Supakit posted on 29 April a video on his Facebook page, asking people’s opinions on what they thought would happen if there were public food pantries in Thailand. As the Little Brick group thought, most people doubted if campaign like this was possible in Thailand. The comments ranged from thinking that someone might take everything from a pantry to thinking that whole pantries would be carried off by someone to keep everything for themselves. However, two weeks after the shelves were installed, they received good feedback from the communities.

“The feedback was different for each of the five shelves depending on the circumstances where they were placed,” said the Pantry of Sharing Facebook page. “But the thing that was the same was that all five pantries were still there. None had disappeared. There were always people who came to put things in and some who took things. How much depended on the community. All five pantries had villagers from the area looking after them.”

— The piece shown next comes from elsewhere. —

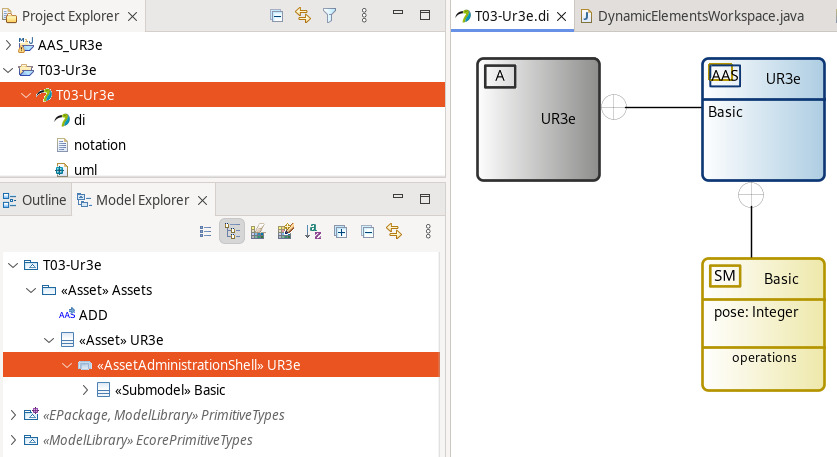Expand the AAS_UR3e project
Viewport: 837px width, 457px height.
tap(8, 45)
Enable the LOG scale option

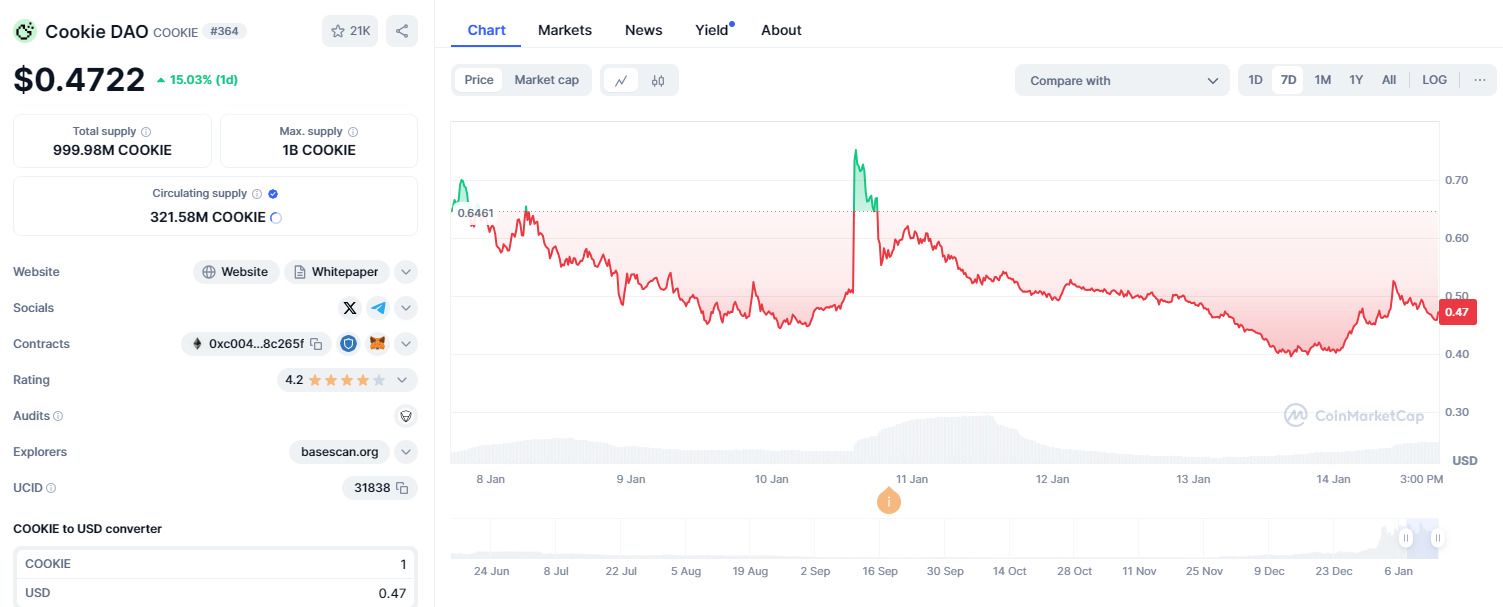tap(1434, 79)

The initiative by the Little Brick group has led to 618 food pantries in every province in the country as of 12 May. People who are interested in putting a pantry in their community are free to do so without consulting of the Little Brick group but must contact the owner of the property or the authorities where the pantry will be installed.

While the campaign was initially intended to create a sense of community sharing, it also created controversy on the internet. People questioned if this campaign was a good fit in Thailand as many videos have been shared online showing people taking everything from the pantries for themselves and local people demanding more.

A flight attendant and owner of one of the pantries Chatrudee Kopit, 45, told One31 News of her intention when she decided to put a pantry in front of her house and the frustration which led to the decision to take it away. Chatrudee said she decided to participate in the campaign after seeing Supakit’s video on Facebook as she has been volunteering with the airline she works for.

“They looked at everything and chose what they needed,” Chatrudee said. “They had no bag, they didn’t grab everything.”

What made Chatrudee want to keep going were notes from people in the area showing how grateful they were for what she did.

Chatrudee said everything was going well until 11 May, when it was raining, and Chatrudee decided to temporarily take the pantry back inside to keep it from getting wet but left the sign outside. While the pantry was inside, Chatrudee said people were still coming for what they needed. Some asked nicely but some demanded goods rudely. Chatrudee said one person said, “If you don’t have anything, why did you leave the sign out?” She took that as verbal harassment.

“I consider that we were threatened,” Chatrudee said. “I want to keep carry on, but I don’t want problems.”

That event led to Chatrudee’s decision to remove the pantry, as she was concerned for her and her family’s safety. Instead, she contributes by contributing to a nearby pantry.

On May 12, Prime Minister Prayut Chan-o-cha publicly criticized people who took everything for themselves. Prayut said this was unacceptable.

“I don’t want this to happen again in Thai society. We must be sympathetic to others,” Prayut said, “because if you keep doing this, there won’t be any people making donations and other people won’t get anything.”

Prayut also said on 13 May he has ordered Pantries of Sharing to be watched by guards and cameras to prevent such incidents.

Pantries of Sharing are not the first attempt to help people during the COVID-19 pandemic. Before this campaign was launched, many people handled out donations in various locations in the country, but were issued warnings or charged with violations of the Emergency Decree.

Voice TV reported guideline from Hunger Free America for individuals who want to contribute to addressing food insecurity, donations are not the solution to starvation in the long-term; the solution needs government policies and structural changes.